MATERIAL SUPPLIED section start
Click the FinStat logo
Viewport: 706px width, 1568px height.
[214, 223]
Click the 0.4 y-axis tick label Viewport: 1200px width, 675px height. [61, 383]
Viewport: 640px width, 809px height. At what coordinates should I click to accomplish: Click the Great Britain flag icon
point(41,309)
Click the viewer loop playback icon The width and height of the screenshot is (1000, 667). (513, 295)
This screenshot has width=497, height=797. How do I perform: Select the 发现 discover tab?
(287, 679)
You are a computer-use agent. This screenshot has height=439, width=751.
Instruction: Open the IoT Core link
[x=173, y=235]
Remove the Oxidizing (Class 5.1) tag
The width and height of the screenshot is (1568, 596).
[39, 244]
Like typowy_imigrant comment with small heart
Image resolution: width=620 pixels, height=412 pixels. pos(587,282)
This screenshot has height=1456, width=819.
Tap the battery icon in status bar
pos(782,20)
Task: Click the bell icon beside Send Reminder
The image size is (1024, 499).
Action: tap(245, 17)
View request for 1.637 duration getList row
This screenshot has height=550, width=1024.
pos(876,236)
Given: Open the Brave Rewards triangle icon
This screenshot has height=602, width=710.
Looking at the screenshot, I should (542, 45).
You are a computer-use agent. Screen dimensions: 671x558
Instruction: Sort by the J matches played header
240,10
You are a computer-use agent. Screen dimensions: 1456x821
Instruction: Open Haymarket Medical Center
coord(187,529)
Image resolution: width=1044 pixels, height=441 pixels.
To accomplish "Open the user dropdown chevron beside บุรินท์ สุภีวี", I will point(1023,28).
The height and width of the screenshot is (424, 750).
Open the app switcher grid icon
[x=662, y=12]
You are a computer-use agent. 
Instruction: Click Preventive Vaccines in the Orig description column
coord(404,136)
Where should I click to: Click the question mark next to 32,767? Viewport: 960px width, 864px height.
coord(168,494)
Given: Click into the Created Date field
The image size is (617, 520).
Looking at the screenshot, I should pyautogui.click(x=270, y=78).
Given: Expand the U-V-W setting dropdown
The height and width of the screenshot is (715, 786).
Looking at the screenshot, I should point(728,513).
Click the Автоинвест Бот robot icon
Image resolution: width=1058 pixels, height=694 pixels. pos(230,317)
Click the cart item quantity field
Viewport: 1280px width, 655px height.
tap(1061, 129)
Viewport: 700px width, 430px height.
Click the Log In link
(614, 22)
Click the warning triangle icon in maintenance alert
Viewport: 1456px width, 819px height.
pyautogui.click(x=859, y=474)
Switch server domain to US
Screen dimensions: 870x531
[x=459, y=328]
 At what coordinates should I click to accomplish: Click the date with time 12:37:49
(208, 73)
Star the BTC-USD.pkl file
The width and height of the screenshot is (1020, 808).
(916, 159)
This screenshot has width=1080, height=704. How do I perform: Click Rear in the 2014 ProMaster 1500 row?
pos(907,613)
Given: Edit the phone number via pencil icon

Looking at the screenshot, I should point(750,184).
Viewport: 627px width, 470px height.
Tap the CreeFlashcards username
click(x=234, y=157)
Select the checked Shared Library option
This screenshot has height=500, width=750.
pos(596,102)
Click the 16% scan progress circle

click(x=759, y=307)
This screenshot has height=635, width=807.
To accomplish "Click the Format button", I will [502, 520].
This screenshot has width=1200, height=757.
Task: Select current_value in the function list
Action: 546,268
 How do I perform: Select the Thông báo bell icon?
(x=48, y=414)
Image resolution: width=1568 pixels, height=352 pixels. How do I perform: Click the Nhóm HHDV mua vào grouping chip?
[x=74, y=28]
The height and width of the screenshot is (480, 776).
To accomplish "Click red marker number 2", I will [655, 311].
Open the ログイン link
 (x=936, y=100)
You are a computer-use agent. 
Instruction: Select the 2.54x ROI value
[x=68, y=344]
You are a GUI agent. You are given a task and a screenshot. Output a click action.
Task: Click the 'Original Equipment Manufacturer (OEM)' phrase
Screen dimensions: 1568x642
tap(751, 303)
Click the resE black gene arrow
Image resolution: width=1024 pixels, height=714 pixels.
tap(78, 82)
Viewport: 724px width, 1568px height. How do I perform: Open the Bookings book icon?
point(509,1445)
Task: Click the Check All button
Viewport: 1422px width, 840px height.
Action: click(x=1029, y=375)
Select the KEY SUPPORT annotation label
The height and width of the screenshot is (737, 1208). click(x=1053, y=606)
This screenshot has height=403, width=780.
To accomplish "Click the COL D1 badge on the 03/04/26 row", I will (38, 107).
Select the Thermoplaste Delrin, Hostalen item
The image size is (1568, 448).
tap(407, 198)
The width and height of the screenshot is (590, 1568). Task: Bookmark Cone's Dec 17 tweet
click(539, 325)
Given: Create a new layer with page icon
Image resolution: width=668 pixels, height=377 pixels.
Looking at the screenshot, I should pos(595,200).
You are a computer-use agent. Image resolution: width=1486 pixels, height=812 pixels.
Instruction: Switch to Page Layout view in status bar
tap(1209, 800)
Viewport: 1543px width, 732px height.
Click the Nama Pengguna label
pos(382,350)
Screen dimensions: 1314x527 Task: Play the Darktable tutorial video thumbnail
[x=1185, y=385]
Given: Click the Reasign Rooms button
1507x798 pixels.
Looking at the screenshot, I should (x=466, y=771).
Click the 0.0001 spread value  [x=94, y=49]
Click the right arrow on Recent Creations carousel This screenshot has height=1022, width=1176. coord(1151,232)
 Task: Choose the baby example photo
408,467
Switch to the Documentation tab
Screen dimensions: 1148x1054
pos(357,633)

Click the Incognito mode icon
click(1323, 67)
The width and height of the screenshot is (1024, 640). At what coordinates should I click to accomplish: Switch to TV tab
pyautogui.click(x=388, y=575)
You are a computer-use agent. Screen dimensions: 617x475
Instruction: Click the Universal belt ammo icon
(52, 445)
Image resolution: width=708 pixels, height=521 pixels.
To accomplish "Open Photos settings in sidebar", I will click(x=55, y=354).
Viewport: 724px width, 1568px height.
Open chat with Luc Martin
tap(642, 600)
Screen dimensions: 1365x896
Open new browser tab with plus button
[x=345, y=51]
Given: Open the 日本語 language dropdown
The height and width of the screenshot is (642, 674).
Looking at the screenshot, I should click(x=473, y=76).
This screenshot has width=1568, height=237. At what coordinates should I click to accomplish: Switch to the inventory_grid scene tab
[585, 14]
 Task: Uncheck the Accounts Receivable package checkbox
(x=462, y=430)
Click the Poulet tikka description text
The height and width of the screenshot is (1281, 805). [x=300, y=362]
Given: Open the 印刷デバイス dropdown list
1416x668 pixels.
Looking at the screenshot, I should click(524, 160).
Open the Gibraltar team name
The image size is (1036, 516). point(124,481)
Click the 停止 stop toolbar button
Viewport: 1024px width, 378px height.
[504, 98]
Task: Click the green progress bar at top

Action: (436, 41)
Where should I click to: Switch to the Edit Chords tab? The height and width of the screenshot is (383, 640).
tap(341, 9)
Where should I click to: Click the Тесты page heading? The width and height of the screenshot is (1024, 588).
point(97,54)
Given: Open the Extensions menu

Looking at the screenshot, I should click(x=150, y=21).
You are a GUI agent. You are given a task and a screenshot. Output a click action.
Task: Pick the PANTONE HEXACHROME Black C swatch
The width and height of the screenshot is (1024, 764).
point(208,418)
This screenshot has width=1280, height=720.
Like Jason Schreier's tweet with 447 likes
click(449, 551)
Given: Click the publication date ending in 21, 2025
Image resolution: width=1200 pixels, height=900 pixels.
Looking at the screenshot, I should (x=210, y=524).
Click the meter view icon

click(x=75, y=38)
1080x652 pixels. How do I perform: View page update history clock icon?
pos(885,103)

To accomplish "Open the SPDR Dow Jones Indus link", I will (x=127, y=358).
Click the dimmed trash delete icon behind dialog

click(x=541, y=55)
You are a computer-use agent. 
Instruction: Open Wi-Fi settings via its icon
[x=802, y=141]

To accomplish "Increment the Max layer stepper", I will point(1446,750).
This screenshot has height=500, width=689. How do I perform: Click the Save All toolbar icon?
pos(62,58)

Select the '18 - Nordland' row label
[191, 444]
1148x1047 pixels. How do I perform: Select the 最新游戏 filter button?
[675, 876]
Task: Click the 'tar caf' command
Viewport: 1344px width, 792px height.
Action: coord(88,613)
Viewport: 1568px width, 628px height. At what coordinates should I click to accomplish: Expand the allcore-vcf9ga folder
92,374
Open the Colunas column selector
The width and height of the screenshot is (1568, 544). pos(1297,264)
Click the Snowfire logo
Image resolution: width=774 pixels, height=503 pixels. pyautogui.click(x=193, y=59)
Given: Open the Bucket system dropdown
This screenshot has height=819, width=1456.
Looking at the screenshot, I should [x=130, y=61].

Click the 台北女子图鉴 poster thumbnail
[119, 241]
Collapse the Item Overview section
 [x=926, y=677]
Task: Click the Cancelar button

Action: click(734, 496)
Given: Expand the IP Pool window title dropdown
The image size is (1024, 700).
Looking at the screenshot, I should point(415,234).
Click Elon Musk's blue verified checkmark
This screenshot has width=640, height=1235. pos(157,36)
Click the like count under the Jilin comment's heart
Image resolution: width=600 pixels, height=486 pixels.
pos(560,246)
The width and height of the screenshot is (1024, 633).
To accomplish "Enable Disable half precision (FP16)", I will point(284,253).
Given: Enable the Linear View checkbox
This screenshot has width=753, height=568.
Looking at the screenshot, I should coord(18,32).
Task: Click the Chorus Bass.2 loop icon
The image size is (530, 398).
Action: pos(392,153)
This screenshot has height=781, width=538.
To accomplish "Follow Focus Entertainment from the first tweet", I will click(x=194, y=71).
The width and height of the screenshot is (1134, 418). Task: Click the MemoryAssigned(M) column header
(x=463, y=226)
MATERIAL SUPPLIED section end
REQUIRED WORK
Your answer should be the lines above, from the line containing "Given: Expand the IP" up to and including the line containing "Task: Click the Chorus Bass.2 loop icon", reproduced exactly and with nothing else.

EXPECTED ANSWER
Given: Expand the IP Pool window title dropdown
The image size is (1024, 700).
Looking at the screenshot, I should point(415,234).
Click Elon Musk's blue verified checkmark
This screenshot has width=640, height=1235. pos(157,36)
Click the like count under the Jilin comment's heart
Image resolution: width=600 pixels, height=486 pixels.
pos(560,246)
The width and height of the screenshot is (1024, 633).
To accomplish "Enable Disable half precision (FP16)", I will point(284,253).
Given: Enable the Linear View checkbox
This screenshot has width=753, height=568.
Looking at the screenshot, I should coord(18,32).
Task: Click the Chorus Bass.2 loop icon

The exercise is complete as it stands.